Önceki yıllarda Türk azınlığa uygulanan idari baskılar nedeniyle özellikle kırsal kesimde yapılarının büyük bölümünü "kaçak" olarak yapan Türklerin, tüm ülkede kaçak inşaatların belirli bir ceza ve harç karşılığında zorunlu olarak yasallaştırılmasını öngören yeni kanun gereğince büyük paralar ödemesi gerekecek.
Türk azınlık temsilcileri, ülkenin diğer bölgelerindeki kaçak inşaatlarla, azınlık insanının zorunlu şekilde izinsiz bırakılmış yapılarının aynı kefeye koyulmamaması gerektiğini belirterek, bu konuda özel bir uygulama yapılmasını talep ediyor.

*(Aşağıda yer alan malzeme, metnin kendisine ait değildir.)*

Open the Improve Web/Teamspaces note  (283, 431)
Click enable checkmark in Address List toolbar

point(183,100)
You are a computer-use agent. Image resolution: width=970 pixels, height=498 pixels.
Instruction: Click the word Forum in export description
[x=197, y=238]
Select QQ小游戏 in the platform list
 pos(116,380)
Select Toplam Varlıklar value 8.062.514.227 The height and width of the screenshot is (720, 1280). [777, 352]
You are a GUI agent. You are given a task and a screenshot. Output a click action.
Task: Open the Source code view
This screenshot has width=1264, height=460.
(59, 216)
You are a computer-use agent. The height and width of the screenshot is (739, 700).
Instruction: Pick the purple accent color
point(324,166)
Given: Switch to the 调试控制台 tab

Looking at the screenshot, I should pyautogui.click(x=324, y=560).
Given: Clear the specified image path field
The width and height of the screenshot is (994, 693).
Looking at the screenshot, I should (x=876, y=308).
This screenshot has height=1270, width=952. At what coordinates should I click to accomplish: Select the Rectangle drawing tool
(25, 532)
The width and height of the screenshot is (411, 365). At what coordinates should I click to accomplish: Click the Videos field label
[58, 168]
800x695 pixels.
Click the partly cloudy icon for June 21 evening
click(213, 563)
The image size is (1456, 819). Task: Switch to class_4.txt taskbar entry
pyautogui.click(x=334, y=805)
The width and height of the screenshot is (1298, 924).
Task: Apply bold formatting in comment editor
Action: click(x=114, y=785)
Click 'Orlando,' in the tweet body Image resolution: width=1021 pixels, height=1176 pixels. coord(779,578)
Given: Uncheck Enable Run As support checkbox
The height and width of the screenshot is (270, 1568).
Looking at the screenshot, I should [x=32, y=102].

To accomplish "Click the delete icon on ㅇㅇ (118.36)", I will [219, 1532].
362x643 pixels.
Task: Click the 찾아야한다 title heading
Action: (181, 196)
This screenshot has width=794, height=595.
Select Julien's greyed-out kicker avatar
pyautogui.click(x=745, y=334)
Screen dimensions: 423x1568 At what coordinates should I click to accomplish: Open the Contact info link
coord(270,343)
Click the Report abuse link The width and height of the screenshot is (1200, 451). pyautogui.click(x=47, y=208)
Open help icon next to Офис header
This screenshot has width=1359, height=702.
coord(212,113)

Batı Trakyalı Türk mimar ve mühendisler yayımladıkları ortak bir duyurada, kaçak inşaatların düzenlenmesiyle ilgili 4014/2011 sayılı kanunun, ihtiyaç üzerine yapılarını mecburen kaçak olarak yapan azınlık toplumuna bir ayrıcalık tanımadığına dikkati çekerek, bu konuda özel bir duzenleme yapılmasının ihtiyaç olduğunu belirttiler.
Gümülcineli Türk Mimar-Mühendis Taner Feyzullah söz konusu kanunun olduğu şekilde uygulanması durumunda azınlık insanının haksız yere onbinlerce Euro ceza ve vergi vermek durumunda kalacağını söyledi.
1955-2011 yıllarını kapsayan kanunda en yüksek cezaların Türklere inşaat izinlerinin verilmediği dönemi kapsayan 1983-2011 yılları için öngörüldüğünü anlatan Feyzullah, "Bu konuda bir değişklik yapılmadan kanunda belirtildiği şekilde her hangi bir işleme başlamak cinayet olur. Çünkü işlemlere başlanıldığında kesilen ceza ve vergiyi ödemek zorunlu. Bu yüzden biz hiçbir işlem yapmıyoruz" diye konuştu.
Gümülcineli bir başka mimar mühendis olan Mehmet Boyacı ise, kanunda yer alan bazı maddelere göre, bazı kaçak inşaatların vergi ve cezaları ödenmesi durumunda bile yasallaştırılmayacağını, sadece geçici olarak bir "düzenleme" yapılacağını belirtti.
Gümülcine'de yüzlerce Türk ailenin yaşadığı Harmanlık mahallesinin neredeyse tamamının bu kategoriye girdiğini belirten Boyacı, "Batı Trakya'daki kaçak inşaatların durumu, Yunanistan'ın diğer bölgelerindeki kaçak inşaatlardan farklı. Bizim insanlarımız bu duruma kendi isteğiyle düşmedi. Mecbur edildi. Bu yüzden, ilgili kanunda azınlığa yönelik bir istisnai uygulama yönüne gidilmeli" diye konuştu.
Diğer yandan, Rodop eski milletvekili Avukat İlhan Ahmet de, Yunan devletinin, Türk azınlığın 1955-1993 yılları arasında mülkiyet hakkını elinden alarak, Yunanistan Anayasası'nın ve Avrupa İnsan Hakları Sözleşmesi'nin "kanun önünde eşitlik" ilkesi başta olmak üzere birçok maddesini ihlal ettiğini söyledi.
Geçmişte yapılan haksız uygulamalar nedeniyle, devletin, azınlığı bu harç ve vergilerden muaf tutma konusunda hukuki zorunluluğu bulunduğunu ifade eden Avukat İlhan, "inşaat izni vermeyerek, vatandaşını mağdur eden ve yasadışılığa mecbur eden devletin kendisidir. Bir yandan inşaat için izin vermeyeceksin, diğer yandan da ceza keseceksin. Bu, dünyada hiçbir adalete sığmaz. Bu haksızlığın muhakkak giderilmesi gerekir" diye konuştu.